**引用文:**
§
ディレクトリを getdents(2) しつつ rename(2) を繰り返す実験

kunst1080.hatenablog.com

シンプルそうな問題でありながら、実は手強いネタで、 背後にいろんな理由が工夫やあるのだな〜と非常におもしろかったです.

この手の調査では strace を取ってシステムコールを追いかけたくなる。find(1) が呼び出す getdents(2) がどんな風に動作するのか、あるいは mv、つまり、rename(2) と併用したケースなど 調べようとすらしたことなかったなと思い実験をした

このエントリで取り扱うお題

getdents(2) で 1ディレクトリエントリずつ読み出して rename(2) していくと、ファイルシステムによってどんな違いがでるか?

先のブログで書かれていた find(1) + mv(1) あるいは readdir(3), fts_read(3) ではなく、システムコールを直接呼び出して実験する.
§
**データ抜粋:**
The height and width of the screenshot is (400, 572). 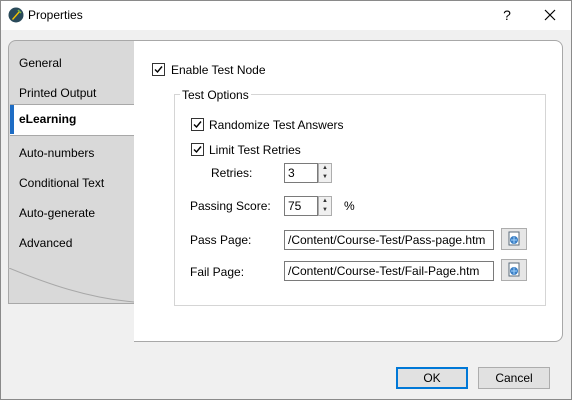 I want to click on app-icon, so click(x=16, y=15).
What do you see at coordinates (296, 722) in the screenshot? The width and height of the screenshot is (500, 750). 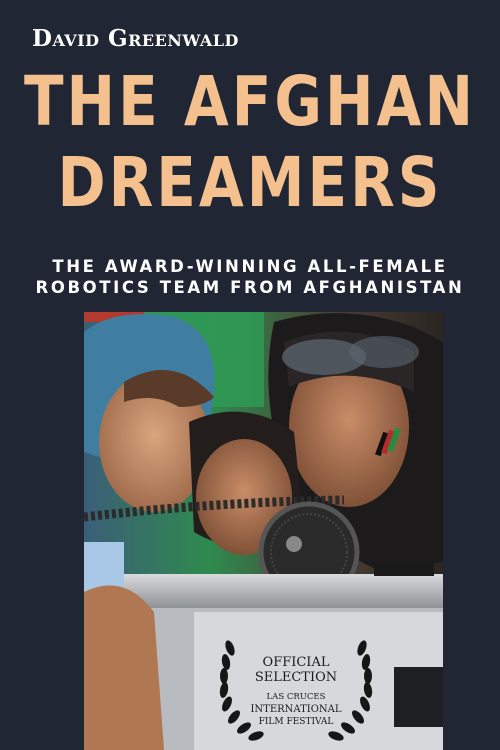 I see `laurel-line-film-festival: FILM FESTIVAL` at bounding box center [296, 722].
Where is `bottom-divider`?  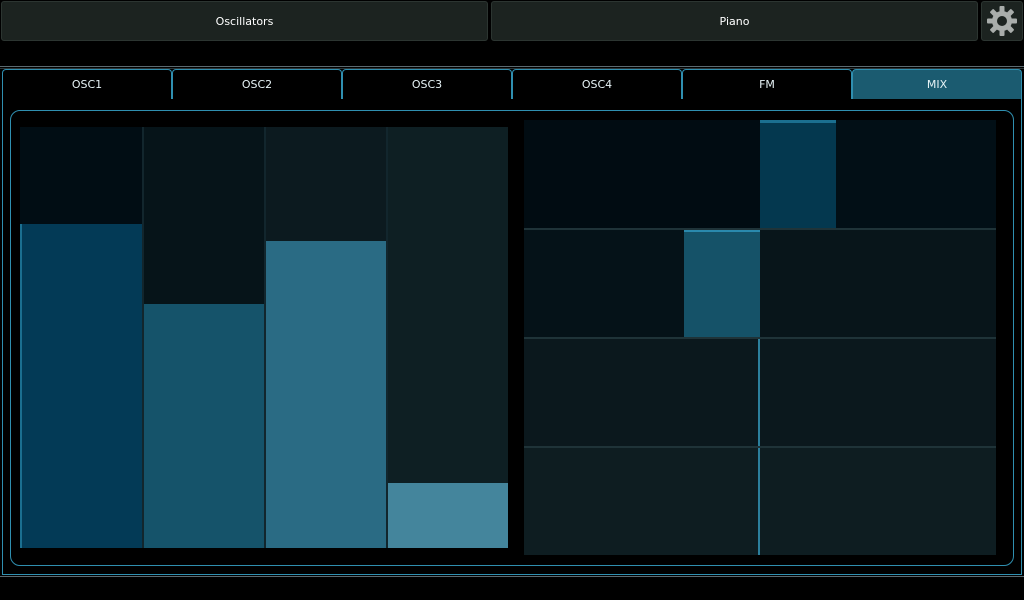 bottom-divider is located at coordinates (512, 576).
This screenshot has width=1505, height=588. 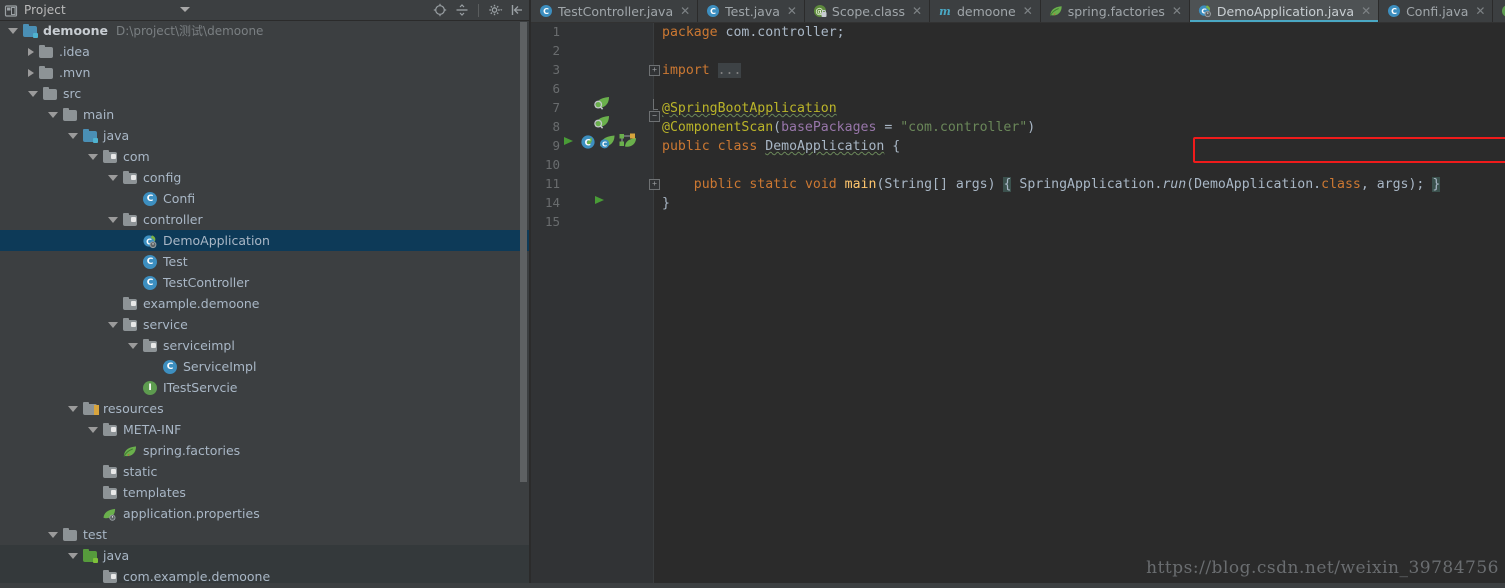 I want to click on editor-tab-demoapplication-java: C DemoApplication.java ✕, so click(x=1284, y=11).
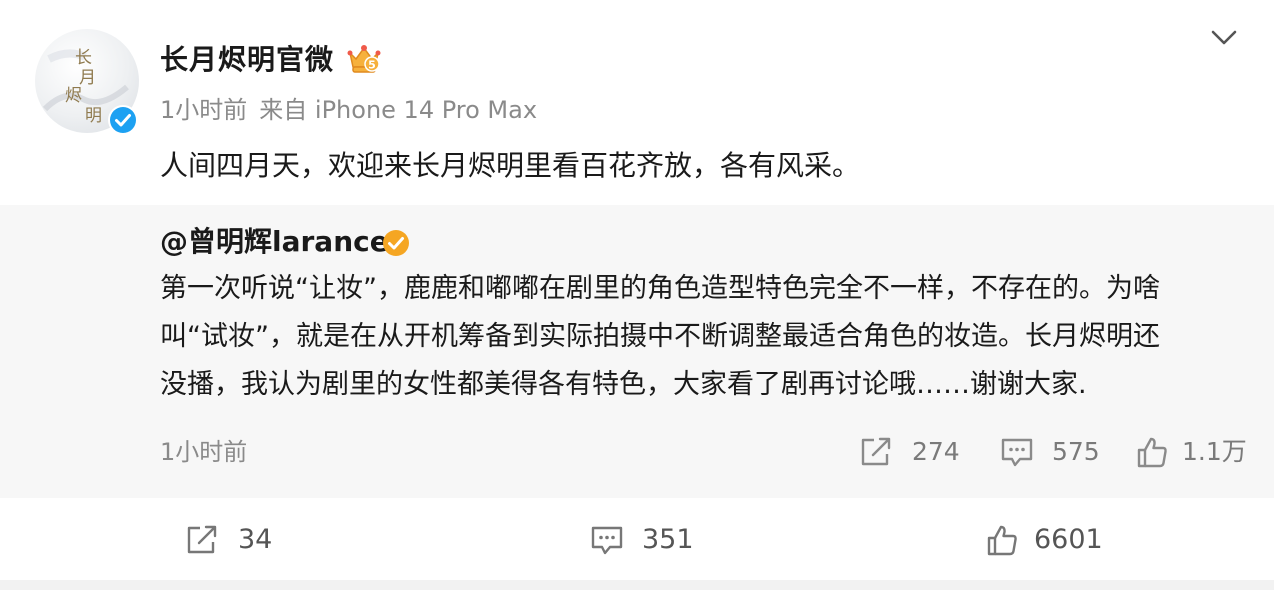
§
**課題 1:**
引用文のお題では、getdents(2) でディレクトリエントリをいくつずつ読み出すとされていますか。
**課題 2:**
getdents(2) と rename(2) の実験を扱う引用文を、最後の文の後から書き進めてください。
データは別の出典から取ったものです。

**解答 1:**
1ディレクトリエントリずつです。

**解答 2:**
  • コマンドやライブラリの実装レイヤをすっ飛ばすことで、ファイルシステム の挙動を把握しやすくなるだろう
  • 1ディレクトリエントリ= getdents(2) で扱いうる最小単位で実験して結果を観察することで、それよりもエントリ数が多い場合の挙動を演繹して考えることが可能になるだろう
POSIX を確認する
This is not a bug; the POSIX specification explicitly allows this
behavior.  If a filename is renamed during a readdir() session of a
directory, it is undefined where that neither, either, or both of the
new and old filenames will be returned.

readdir() nonatomicity (Theodore Ts'o)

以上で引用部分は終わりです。